Scott’s Thoughts: Toxic Assumptions

“Patience and perseverance have a magical effect before which difficulties disappear and obstacles vanish.”

-John Quincy Adams, American statesman who served as the sixth president of the United States.

Chess moves.In business, some virtues are held in the highest esteem. Rationality. Patience. Diligence. Shrewdness. Successful entrepreneurs and investors may place an emphasis on drive and passion, but a good many will tell you they have been saved from ruin through the qualities which rein the horse in rather than spur it to gallop.

Being human, however, we make mistakes. We are subject to cognitive biases. We must remember to guard our judgment and do our best to inspect our expectations. Very few monumental decisions are simple, and all too often we have to make these crucial decisions on a timeline which doesn’t allow for much in the way of deliberation.

Or so we think.

Of all the pitfalls in business, the “incorrect assumption” may be the most deadly. Recently I read an excellent article on the “4 Assumptions that Derail Decision-Making.” (It is somewhat ironic that it appears on a website for “Careers in Government,” but let’s table that discussion for another day.)
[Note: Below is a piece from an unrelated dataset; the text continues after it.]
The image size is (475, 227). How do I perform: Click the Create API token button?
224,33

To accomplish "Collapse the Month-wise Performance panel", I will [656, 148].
Being decisive may be a virtue, but don’t let the desire to appear so get in the way of good decision-making. Consider these four toxic assumptions:

1. “We don’t have time (or interest) to involve everyone with a stake in the decision.”

2. “People need to agree on ‘why’ to agree on ‘what’ to do.”

3. “The future will follow our design.”

4.”Fast decisions yield quick results.”

I bet if you reflect on misguided decisions in your past, you will find at least one of these driving assumptions. (Be sure to read the sections which detail how each of these assumptions work, and why they’re dangerous.)

Bad assumptions force you into situations where you are at a higher risk of making additional bad decisions to extricate yourself from the initial mistake. To be clear: Bad decisions spawn bad decisions. When enough of them pile up, they can push even thriving ventures into a death spiral.

This week, be mindful of your assumptions. When the time comes to make decisions, ask yourself if you may be harboring any toxic assumptions. A careful delay today could save your tomorrow.